Voestalpine drückt beim Umbau zur grünen Stahlproduktion aufs Tempo — der Aktienmarkt honoriert das gerade nicht. Der Kurs fällt heute um 3,23 Prozent auf 43,10 Euro. Auf Sicht von 30 Tagen summieren sich die Verluste auf knapp neun Prozent.
100 Millionen Euro für Donawitz
Das Herzstück der Strategie: ein neuer Elektrolichtbogenofen am Standort Donawitz. Das Budget beträgt rund 100 Millionen Euro. Voestalpine plant den Baubeginn für Herbst 2026, die Inbetriebnahme folgt 2027.

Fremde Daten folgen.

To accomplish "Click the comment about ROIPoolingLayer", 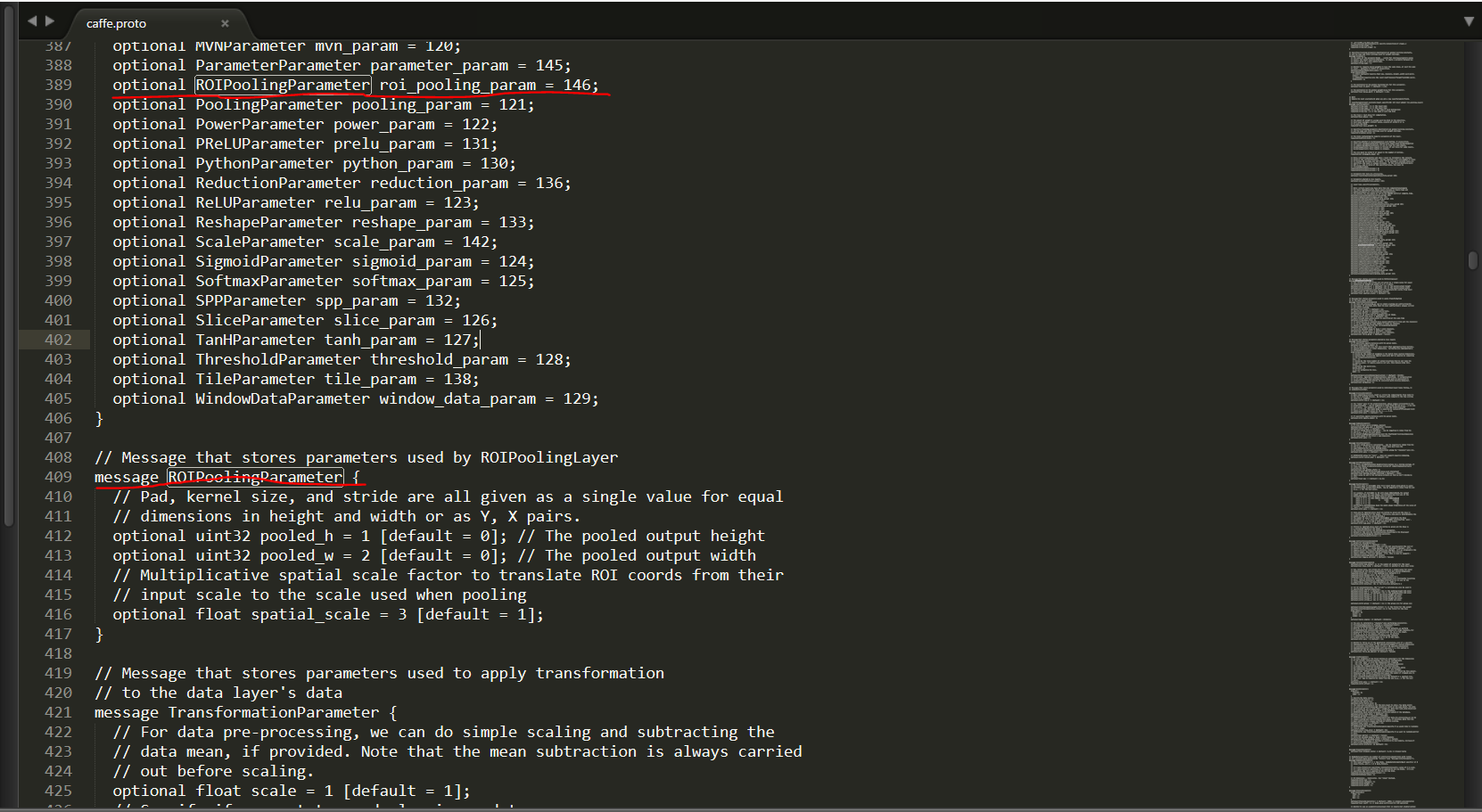I will coord(356,457).
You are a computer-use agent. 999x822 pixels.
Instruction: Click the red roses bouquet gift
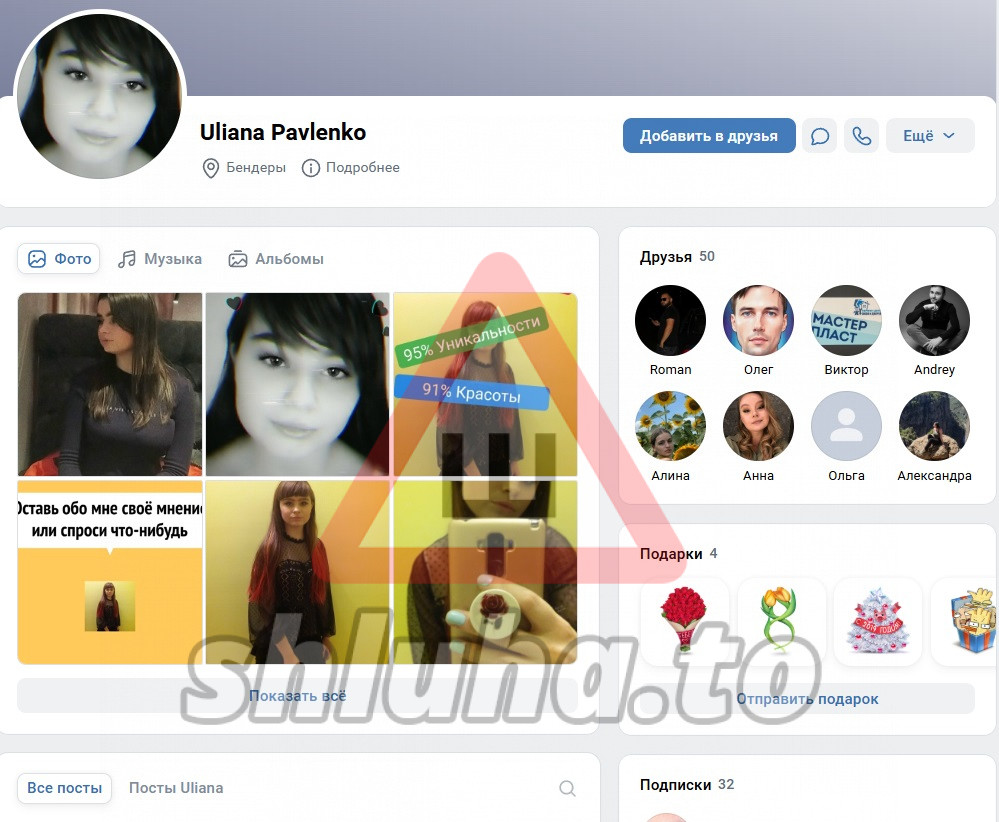[684, 621]
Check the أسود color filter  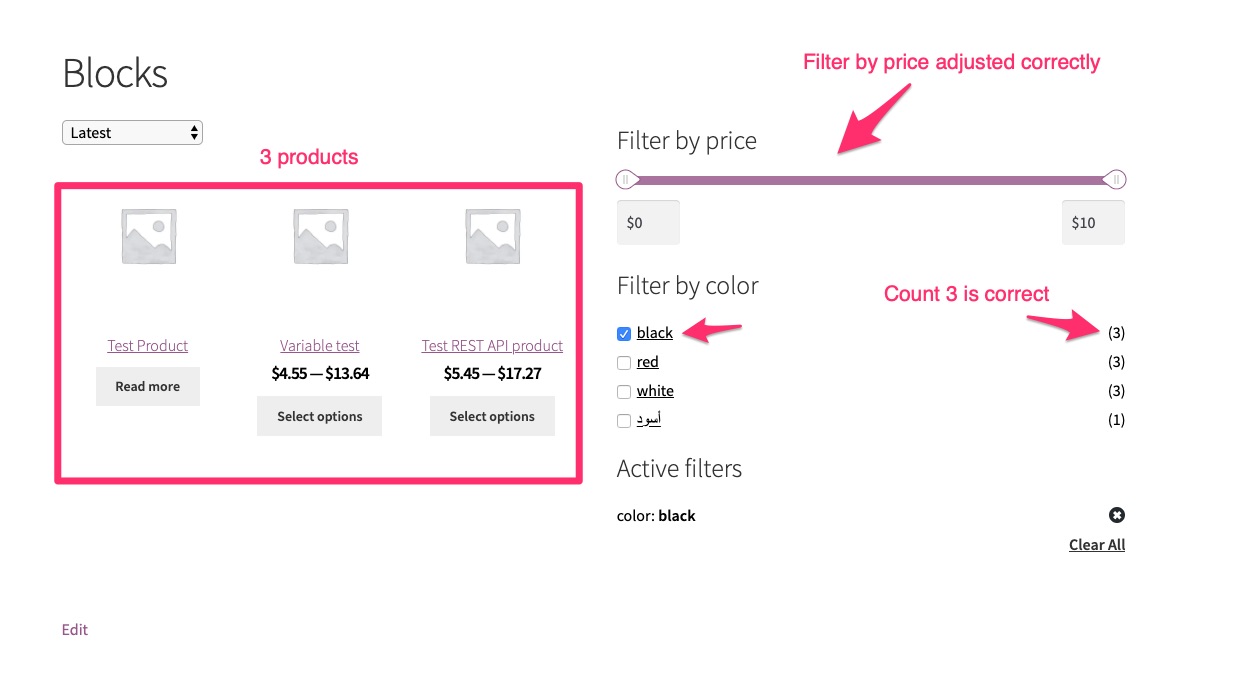pos(623,420)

Anfangs soll der Ofen 850.000 Tonnen CO2-reduzierten Stahl pro Jahr produzieren. Bis 2030 steigt die Kapazität auf 1,5 Millionen Tonnen. Das Ziel: Die CO2-Emissionen in Donawitz sinken gegenüber 2019 um mehr als 90 Prozent.
Stahlwelt wiedereröffnet
Parallel eröffnete Voestalpine sein Besucherzentrum in Linz neu. Nach 23 Monaten Umbau und rund 20 Millionen Euro Investition präsentiert die „Stahlwelt“ ihre Ausstellung jetzt auf fünf Ebenen. Ein Blickfang ist der „Grid“ — eine begehbare Konstruktion aus 138 Tonnen Stahl, 40 Tonnen davon bereits in der CO2-reduzierten „greentec steel“-Variante gefertigt.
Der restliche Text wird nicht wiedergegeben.